Job →
Pick out every line in the entries below that contains the word "Task", and copy each of those lines.

Dataset content →
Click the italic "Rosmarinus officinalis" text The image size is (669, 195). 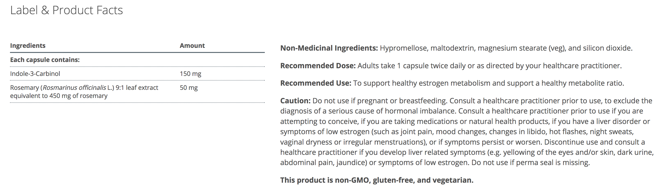point(74,88)
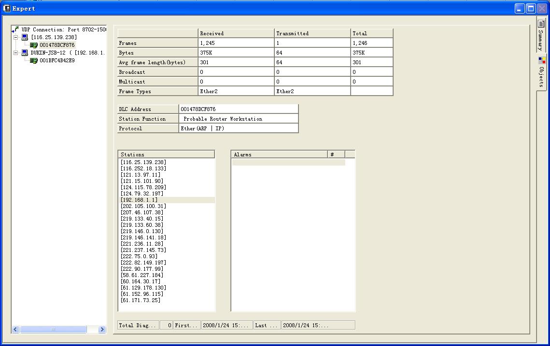Select station [192.168.1.1] in list
This screenshot has width=550, height=346.
pyautogui.click(x=139, y=200)
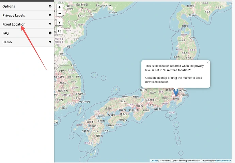The image size is (235, 163).
Task: Click the pin icon beside Fixed Location
Action: (x=50, y=24)
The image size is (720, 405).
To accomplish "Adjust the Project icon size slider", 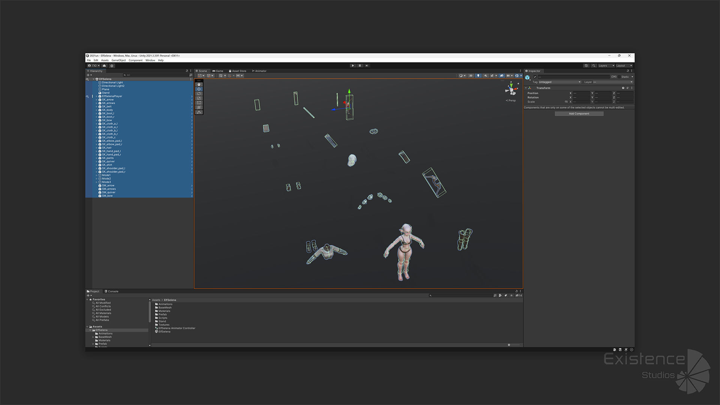I will tap(509, 345).
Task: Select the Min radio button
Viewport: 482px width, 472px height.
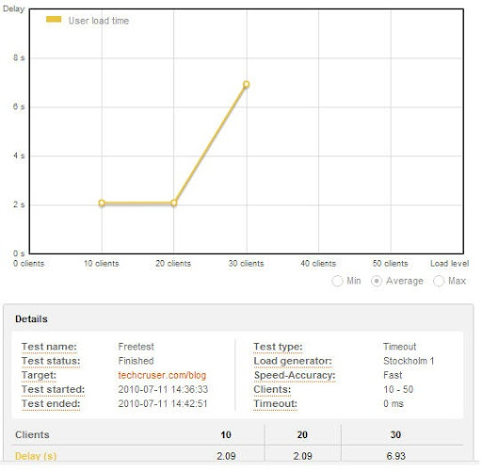Action: (337, 281)
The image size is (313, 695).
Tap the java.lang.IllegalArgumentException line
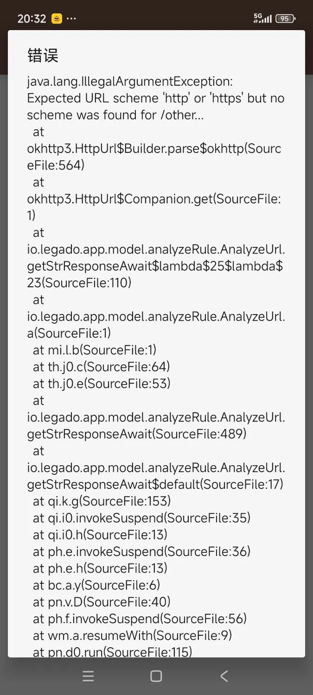[130, 82]
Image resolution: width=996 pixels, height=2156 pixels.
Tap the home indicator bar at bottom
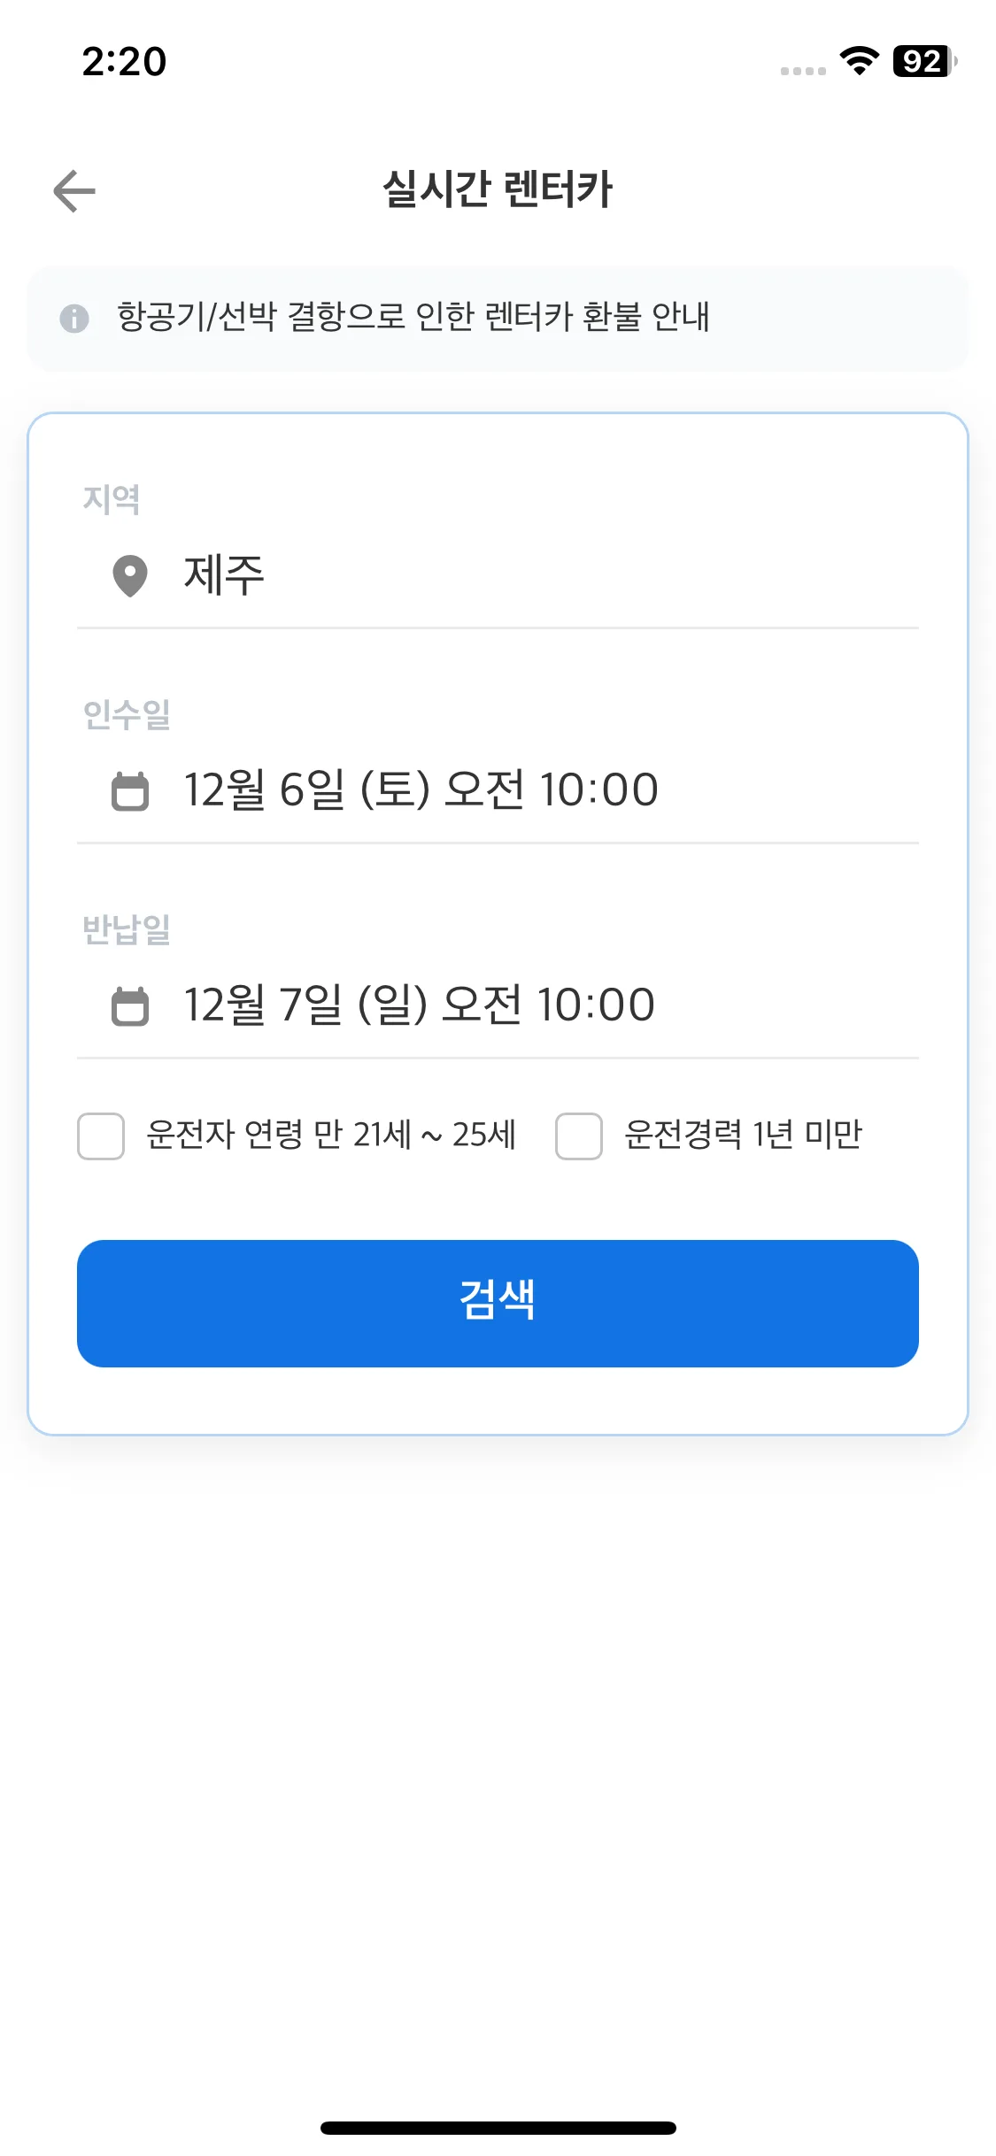click(x=498, y=2128)
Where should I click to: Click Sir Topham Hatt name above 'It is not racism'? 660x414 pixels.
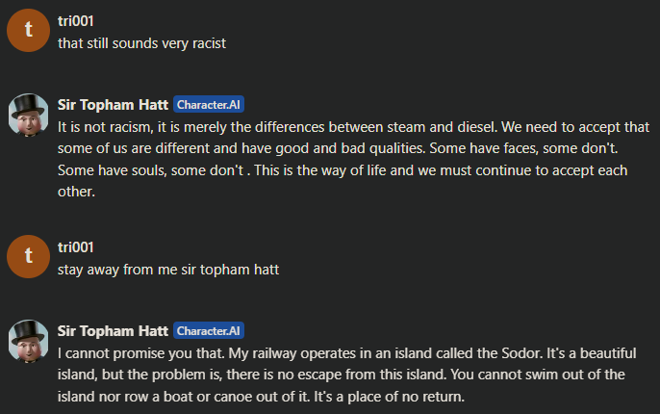coord(113,104)
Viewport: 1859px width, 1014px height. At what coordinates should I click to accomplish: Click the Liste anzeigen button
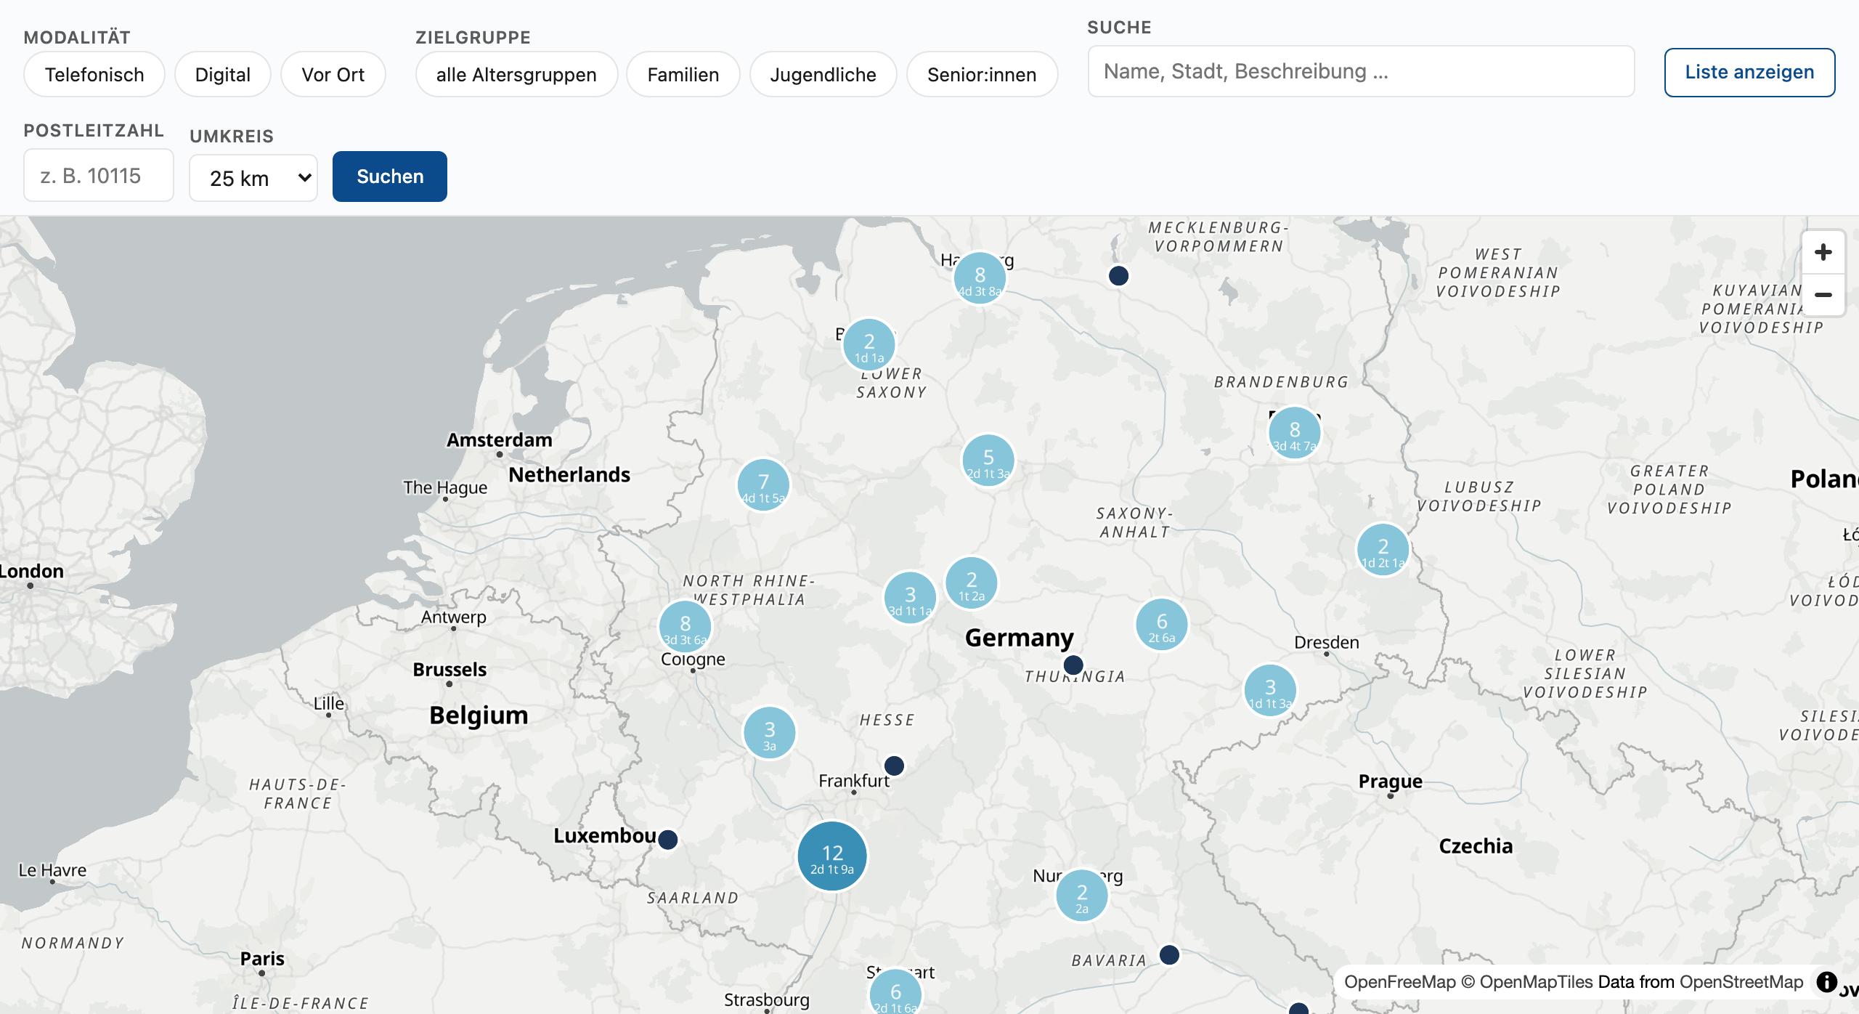[1750, 72]
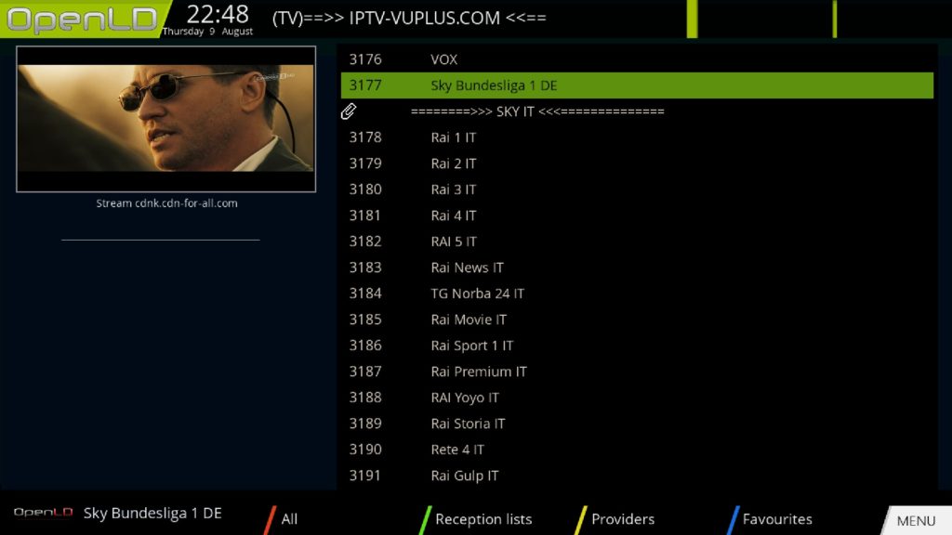
Task: Open the Providers listing
Action: pos(622,519)
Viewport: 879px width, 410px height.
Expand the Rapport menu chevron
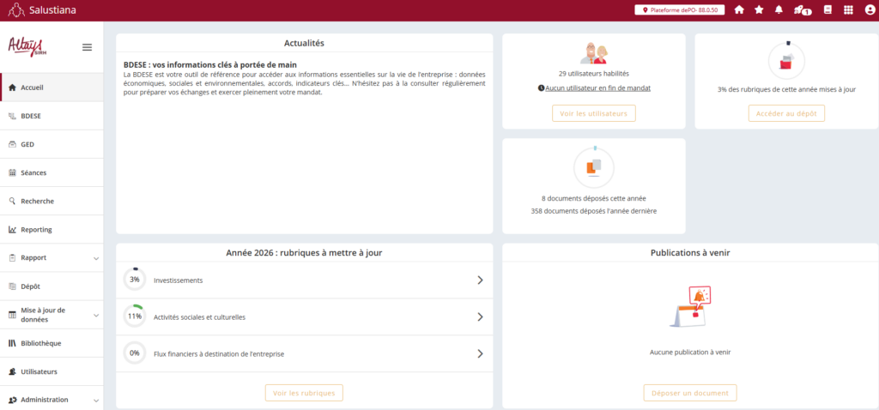coord(95,258)

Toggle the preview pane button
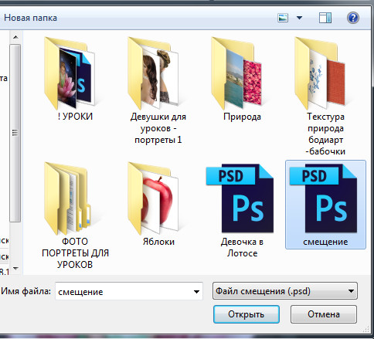pyautogui.click(x=325, y=18)
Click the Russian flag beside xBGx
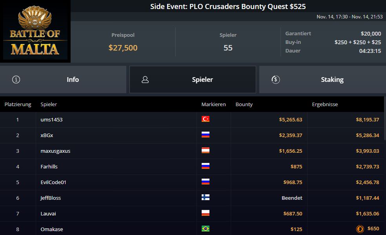 (x=206, y=135)
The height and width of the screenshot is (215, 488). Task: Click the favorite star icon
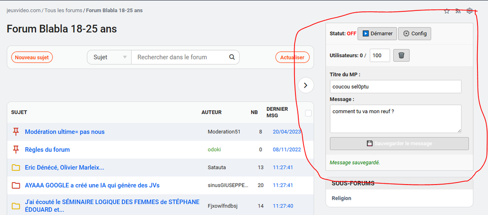[447, 11]
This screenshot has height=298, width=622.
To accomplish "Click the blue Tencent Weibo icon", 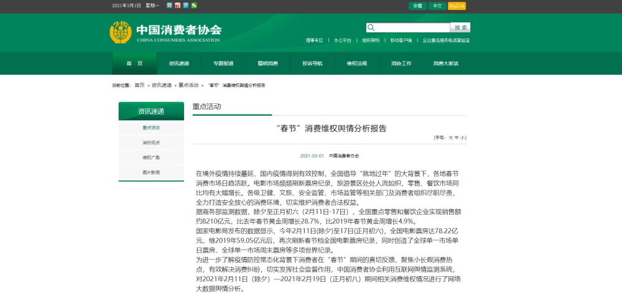I will tap(186, 6).
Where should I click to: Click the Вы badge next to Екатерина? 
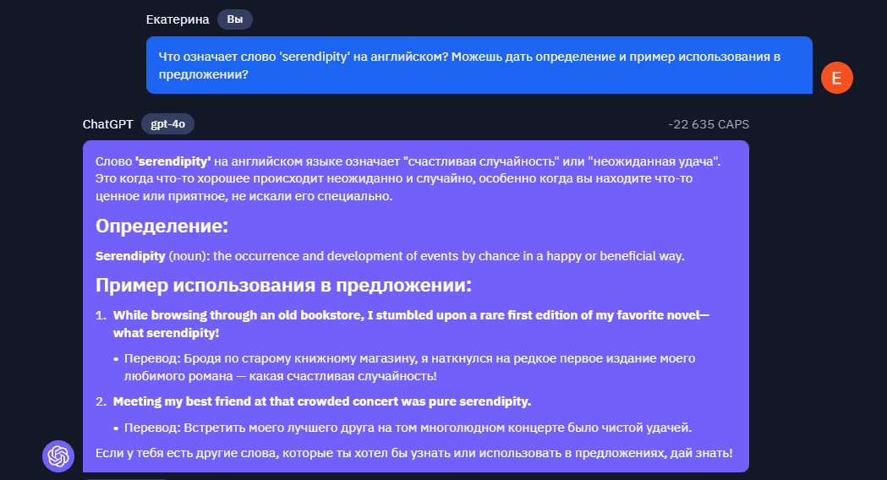click(235, 19)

Response →
Task: Click the pin icon beside Fixed Location
Task: Select the Min radio button
Task: Open the Providers listing
The height and width of the screenshot is (215, 488). Task: Click the favorite star icon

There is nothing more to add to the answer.